It can make no difference that the two cases were being tried together. The factual basis for the verdict in each case is identically the same and the same bill of exceptions which reflects testimony supporting the verdict in one case also reflects another verdict necessarily implying contrary findings upon the same evidence.

To accept the version of the driver of the Penley bus is to absolve Penley of negligence and to accept the version of the driver of the Glover truck is to absolve Glover of negligence. Both versions cannot be accepted as the basis for a consistent and rational verdict.
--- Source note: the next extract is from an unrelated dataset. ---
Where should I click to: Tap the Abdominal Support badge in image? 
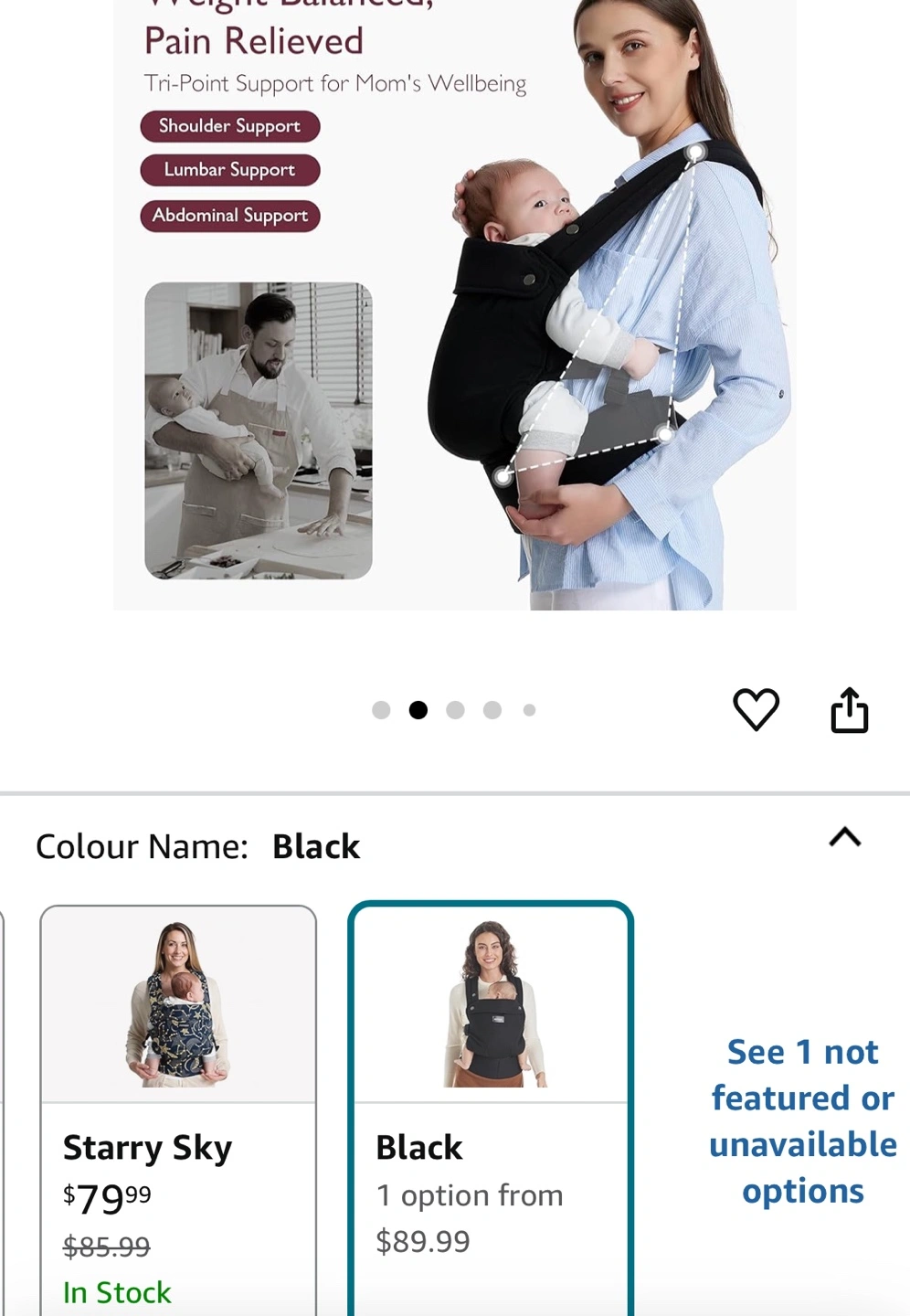pyautogui.click(x=230, y=216)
Litigants are entitled to have their rights settled by a consistent and intelligible verdict concurred in by the trial judge and free from the vice of caprice or whim on the part of the jury. The verdicts in these cases seem to have been rendered at random without regard to any rational findings on the evidence and without reference to the charge of the court which was sufficient and clear enough to guide the jury to a proper conclusion if they had followed it.

Where a judgment is based upon inconsistent findings by a jury it is the duty of the appellate court to reverse and remand the case for a new trial. Loveman Co. v. Bayless, 128 Tenn. 307, and cases cited at page 313, 160 S.W. 841, Ann. Cas. 1915C, 187; American Nat. *293 Bank of San Francisco v. Donnellan, 170 Cal. 9, 148 P. 188, Ann. Cas. 1917C, 744; Nelson v. Duquesne Light Company et al., 338 Pa. 37, 12 A.2d 299, 128 A.L.R. 1257; Southern R. Co. v. Harbin,135 Ga. 122, 68 S.E. 1103, 30 L.R.A., N.S., 404, 21 Ann. Cas. 1011; Smith v. Turner, 178 Va. 172, 16 S.E.2d 370, 136 A.L.R. 1251; 3 Am. Jur., Section 1142, Appeal and Error, p. 658, also Ib. p. 722; 4 C.J. 1201, Appeal and Error, Sec. 3242; 5 C.J.S., Appeal and Error, Sec. 1943.

We do not think Trevathan v. Lynch et al., 21 Tenn. App. 549,113 S.W.2d 416, requires a different conclusion. In that case the jury first returned a verdict in favor of the original plaintiffs but were silent as to a cross-action filed by defendants. They were then instructed to retire and bring in a verdict on the cross-action. Interpreting this to mean that they were required to render a verdict in favor of the cross-plaintiffs, as appeared from affidavits later filed, the jury then returned a verdict for $21.80 in favor of the cross-plaintiffs. As was said in the opinion, when the jury returned a verdict in favor of plaintiffs and was silent as to the cross-action the court might well have directed a verdict in favor of cross-defendants. Here the case is different. The jury was not silent as to verdict in favor of or against either party but attempted to settle all issues in the two cases by an affirmative finding and verdict as to each party to the suit.

Justice can only be done by reversing the judgments and remanding both cases for a new trial. Costs of appeal will be equally divided and costs below will abide the final result.